The European airliner manufacturer Airbus Industrie recently took out a patent for an airliner design without the usual cockpit up front.  Instead, the nose of the airplane would be more streamlined, to reduce air resistance, and the windows removed to save weight.  According to the company, this would result in significant fuel savings.  The flight crew would be sited deep inside the belly of the fuselage, their visual input confined to video panels, to go with the all-electronic flight controls.  And, of course, everything would be multiply redundant.

And what if the electronics failed?  Several tech bloggers have already pointed out that the present generation of airliners are all fly-by-wire, flown by pilots who have never flown that plane “by hand”, and who could not do so in any case, since there are no manual controls.

Furthermore, building on the example of remote-controlled drones, why have the pilots, or the drivers, in the vehicles at all?  With a little more redundancy introduced into satellite communications, there would be little to choose in reliability between remote signals traveling a few meters by wire and many kilometers by transmission.   And issues of operator fatigue, housing and other support at destinations, and disruptions to family life would be far more easily dealt with.  And the pool of potential pilots would be greatly expanded.

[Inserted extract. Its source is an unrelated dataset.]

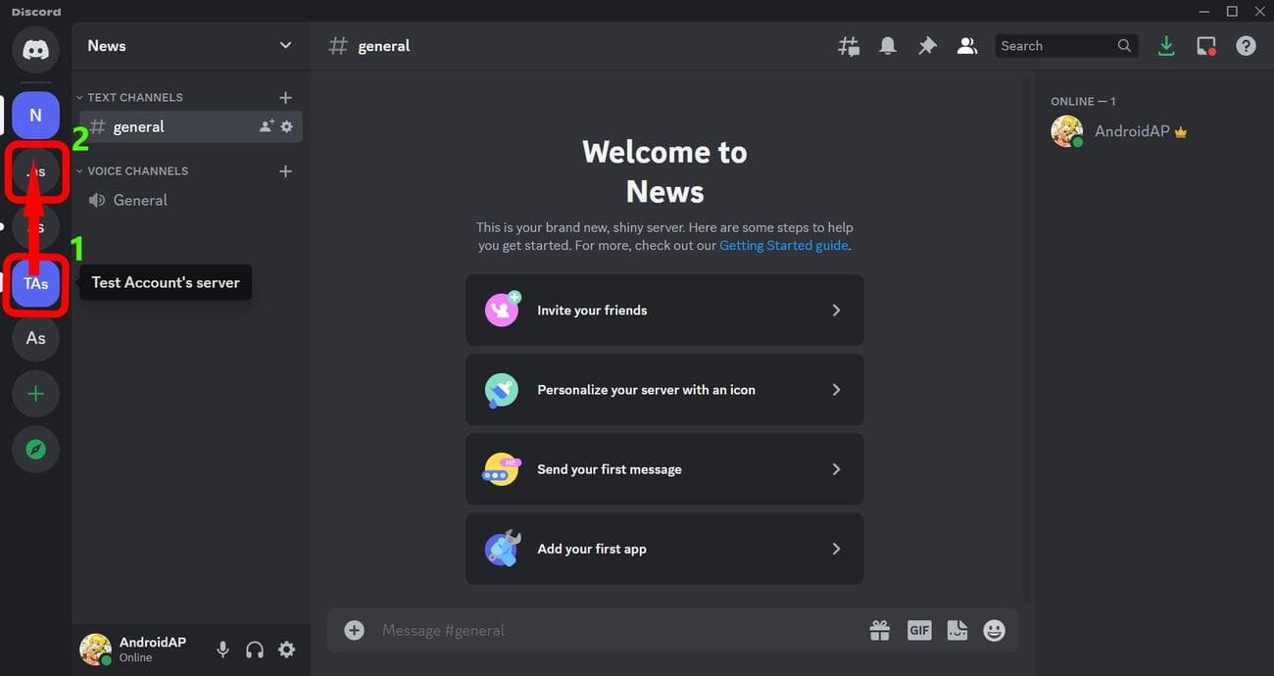Open user settings gear icon
This screenshot has width=1274, height=676.
[x=286, y=650]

Strangely enough, the passenger windows along the side of the plane are retained in the patent drawings, even though several of the tech bloggers point out that removing those windows would reduce weight further as well as strengthening the fuselage.  There is, after all, very little to see out the windows during most flights, and putting in video screens instead would allow individual passengers to view takeoffs and landings at will without disturbing others.  First-class passengers could simply be given interactive eyewear.  This would even be an improvement for them – passengers on the now-extinct SST never did have much of a view, despite their premium air fares, out of those little round windows.

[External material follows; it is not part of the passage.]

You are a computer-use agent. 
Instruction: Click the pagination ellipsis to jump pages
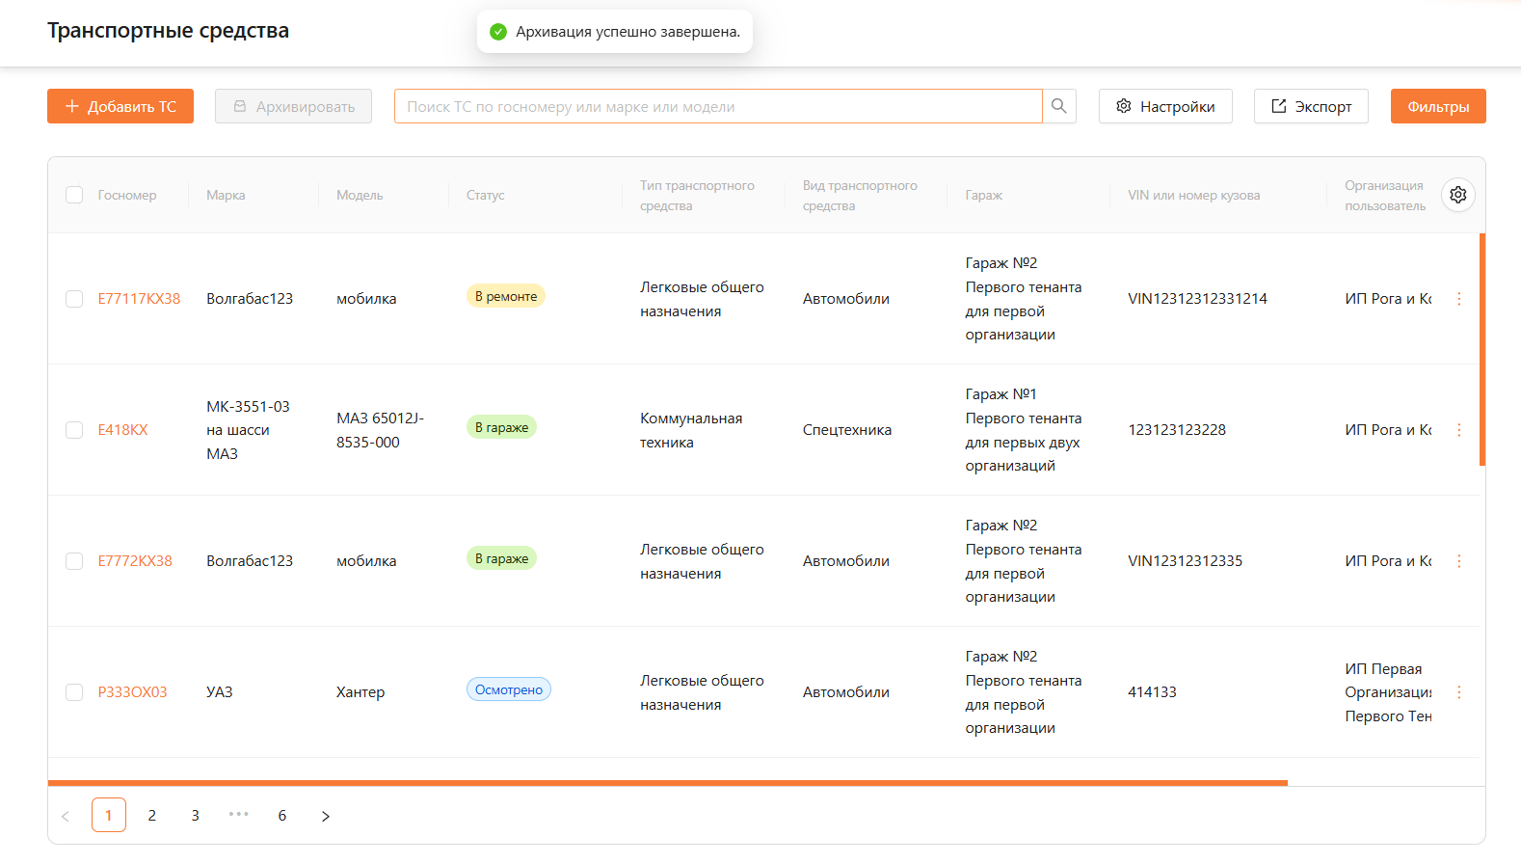238,815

If this seems strange, it is worth asking why Airbus would bother to patent the idea at all, if not to anticipate a possible future development and stake out its legal position in advance?  One can see in this clever idea yet another guide to our electronically-determined future.

Why not follow the Airbus example, and put streamlined noses on the trucks, with the drivers sitting fully inside and navigating by transmitted visual imagery of their surrounding using electronic drive-by-wire? Stranger ideas than this are being followed by transportation research at this very moment.